Challenge
Convert the data below into a numbered list, one item per line, omitting any blank lines.

☆ ☆ ☆ ☆ ☆ ☆ ☆

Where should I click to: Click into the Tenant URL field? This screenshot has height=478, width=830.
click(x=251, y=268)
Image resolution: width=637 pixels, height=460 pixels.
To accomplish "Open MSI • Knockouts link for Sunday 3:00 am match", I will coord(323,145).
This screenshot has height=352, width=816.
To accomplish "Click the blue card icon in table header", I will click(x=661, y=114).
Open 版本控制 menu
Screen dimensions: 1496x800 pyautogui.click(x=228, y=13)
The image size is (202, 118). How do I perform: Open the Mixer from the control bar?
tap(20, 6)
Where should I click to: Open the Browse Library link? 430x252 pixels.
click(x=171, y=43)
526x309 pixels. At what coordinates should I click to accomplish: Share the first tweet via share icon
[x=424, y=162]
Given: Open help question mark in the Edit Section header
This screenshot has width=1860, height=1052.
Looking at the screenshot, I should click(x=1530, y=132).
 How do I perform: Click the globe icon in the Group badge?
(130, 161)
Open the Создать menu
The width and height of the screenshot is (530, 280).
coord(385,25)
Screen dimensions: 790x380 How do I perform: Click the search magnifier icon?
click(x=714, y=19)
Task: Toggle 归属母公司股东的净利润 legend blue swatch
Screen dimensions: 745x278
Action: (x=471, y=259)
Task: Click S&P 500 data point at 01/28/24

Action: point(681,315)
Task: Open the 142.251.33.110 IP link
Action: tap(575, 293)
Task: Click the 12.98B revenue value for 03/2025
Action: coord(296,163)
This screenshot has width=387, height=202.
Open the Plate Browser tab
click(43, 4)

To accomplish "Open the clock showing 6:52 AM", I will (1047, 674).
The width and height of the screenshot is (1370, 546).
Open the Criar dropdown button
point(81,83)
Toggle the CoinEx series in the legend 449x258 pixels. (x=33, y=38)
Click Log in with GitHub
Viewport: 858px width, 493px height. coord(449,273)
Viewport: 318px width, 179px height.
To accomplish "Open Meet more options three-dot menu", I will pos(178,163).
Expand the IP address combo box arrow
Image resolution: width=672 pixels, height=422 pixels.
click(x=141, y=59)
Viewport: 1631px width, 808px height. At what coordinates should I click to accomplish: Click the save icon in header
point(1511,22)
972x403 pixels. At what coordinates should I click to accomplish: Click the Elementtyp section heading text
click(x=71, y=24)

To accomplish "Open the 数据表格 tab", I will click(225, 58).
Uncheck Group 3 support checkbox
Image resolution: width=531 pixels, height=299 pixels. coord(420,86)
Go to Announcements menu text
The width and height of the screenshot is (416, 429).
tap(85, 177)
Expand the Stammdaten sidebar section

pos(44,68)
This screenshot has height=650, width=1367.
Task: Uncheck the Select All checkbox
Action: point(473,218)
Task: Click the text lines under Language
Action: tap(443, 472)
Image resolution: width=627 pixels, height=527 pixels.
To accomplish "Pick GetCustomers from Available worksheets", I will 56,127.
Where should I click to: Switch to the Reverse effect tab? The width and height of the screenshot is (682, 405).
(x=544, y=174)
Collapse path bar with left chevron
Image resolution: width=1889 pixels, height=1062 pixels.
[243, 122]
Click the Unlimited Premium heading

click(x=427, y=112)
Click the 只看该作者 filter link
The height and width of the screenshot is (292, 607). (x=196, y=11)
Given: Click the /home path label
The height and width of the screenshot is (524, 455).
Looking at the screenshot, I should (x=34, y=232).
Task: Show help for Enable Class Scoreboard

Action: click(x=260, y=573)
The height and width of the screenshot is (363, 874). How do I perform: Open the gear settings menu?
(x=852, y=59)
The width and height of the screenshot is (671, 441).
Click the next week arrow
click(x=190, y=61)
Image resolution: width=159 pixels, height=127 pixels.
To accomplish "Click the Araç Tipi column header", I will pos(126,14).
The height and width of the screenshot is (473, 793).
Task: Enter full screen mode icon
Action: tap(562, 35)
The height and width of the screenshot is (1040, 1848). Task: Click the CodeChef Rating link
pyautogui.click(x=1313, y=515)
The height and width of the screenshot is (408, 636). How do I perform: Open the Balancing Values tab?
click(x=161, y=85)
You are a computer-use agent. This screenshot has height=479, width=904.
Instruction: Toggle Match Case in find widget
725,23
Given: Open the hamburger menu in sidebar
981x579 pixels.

☆ ☆ ☆ ☆ ☆ ☆ ☆

Finished answer
1. Where should I click to: Click into the Tenant URL field? This screenshot has height=478, width=830.
2. click(x=251, y=268)
3. Image resolution: width=637 pixels, height=460 pixels.
4. To accomplish "Open MSI • Knockouts link for Sunday 3:00 am match", I will coord(323,145).
5. This screenshot has height=352, width=816.
6. To accomplish "Click the blue card icon in table header", I will click(x=661, y=114).
7. Open 版本控制 menu
8. Screen dimensions: 1496x800 pyautogui.click(x=228, y=13)
9. The image size is (202, 118). How do I perform: Open the Mixer from the control bar?
10. tap(20, 6)
11. Where should I click to: Open the Browse Library link? 430x252 pixels.
12. click(x=171, y=43)
13. 526x309 pixels. At what coordinates should I click to accomplish: Share the first tweet via share icon
14. [x=424, y=162]
15. Given: Open help question mark in the Edit Section header
16. This screenshot has width=1860, height=1052.
17. Looking at the screenshot, I should click(x=1530, y=132).
18.  How do I perform: Click the globe icon in the Group badge?
19. (130, 161)
20. Open the Создать menu
21. The width and height of the screenshot is (530, 280).
22. coord(385,25)
23. Screen dimensions: 790x380 How do I perform: Click the search magnifier icon?
24. click(x=714, y=19)
25. Task: Toggle 归属母公司股东的净利润 legend blue swatch
26. Screen dimensions: 745x278
27. Action: (x=471, y=259)
28. Task: Click S&P 500 data point at 01/28/24
29. Action: point(681,315)
30. Task: Open the 142.251.33.110 IP link
31. Action: tap(575, 293)
32. Task: Click the 12.98B revenue value for 03/2025
33. Action: coord(296,163)
34. This screenshot has width=387, height=202.
35. Open the Plate Browser tab
36. click(43, 4)
37. To accomplish "Open the clock showing 6:52 AM", I will (1047, 674).
38. The width and height of the screenshot is (1370, 546).
39. Open the Criar dropdown button
40. point(81,83)
41. Toggle the CoinEx series in the legend 449x258 pixels. (x=33, y=38)
42. Click Log in with GitHub
43. Viewport: 858px width, 493px height. coord(449,273)
44. Viewport: 318px width, 179px height.
45. To accomplish "Open Meet more options three-dot menu", I will pos(178,163).
46. Expand the IP address combo box arrow
47. Image resolution: width=672 pixels, height=422 pixels.
48. click(x=141, y=59)
49. Viewport: 1631px width, 808px height. At what coordinates should I click to accomplish: Click the save icon in header
50. point(1511,22)
51. 972x403 pixels. At what coordinates should I click to accomplish: Click the Elementtyp section heading text
52. click(x=71, y=24)
53. To accomplish "Open the 数据表格 tab", I will click(225, 58).
54. Uncheck Group 3 support checkbox
55. Image resolution: width=531 pixels, height=299 pixels. coord(420,86)
56. Go to Announcements menu text
57. The width and height of the screenshot is (416, 429).
58. tap(85, 177)
59. Expand the Stammdaten sidebar section
60. pos(44,68)
61. This screenshot has height=650, width=1367.
62. Task: Uncheck the Select All checkbox
63. Action: point(473,218)
64. Task: Click the text lines under Language
65. Action: tap(443, 472)
66. Image resolution: width=627 pixels, height=527 pixels.
67. To accomplish "Pick GetCustomers from Available worksheets", I will 56,127.
68. Where should I click to: Switch to the Reverse effect tab? The width and height of the screenshot is (682, 405).
69. (x=544, y=174)
70. Collapse path bar with left chevron
71. Image resolution: width=1889 pixels, height=1062 pixels.
72. [243, 122]
73. Click the Unlimited Premium heading
74. click(x=427, y=112)
75. Click the 只看该作者 filter link
76. The height and width of the screenshot is (292, 607). (x=196, y=11)
77. Given: Click the /home path label
78. The height and width of the screenshot is (524, 455).
79. Looking at the screenshot, I should (x=34, y=232).
80. Task: Show help for Enable Class Scoreboard
81. Action: click(x=260, y=573)
82. The height and width of the screenshot is (363, 874). How do I perform: Open the gear settings menu?
83. (x=852, y=59)
84. The width and height of the screenshot is (671, 441).
85. Click the next week arrow
86. click(x=190, y=61)
87. Image resolution: width=159 pixels, height=127 pixels.
88. To accomplish "Click the Araç Tipi column header", I will pos(126,14).
89. The height and width of the screenshot is (473, 793).
90. Task: Enter full screen mode icon
91. Action: tap(562, 35)
92. The height and width of the screenshot is (1040, 1848). Task: Click the CodeChef Rating link
93. pyautogui.click(x=1313, y=515)
94. The height and width of the screenshot is (408, 636). How do I perform: Open the Balancing Values tab?
95. click(x=161, y=85)
96. You are a computer-use agent. This screenshot has height=479, width=904.
97. Instruction: Toggle Match Case in find widget
98. 725,23
99. Given: Open the hamburger menu in sidebar
100. 981x579 pixels.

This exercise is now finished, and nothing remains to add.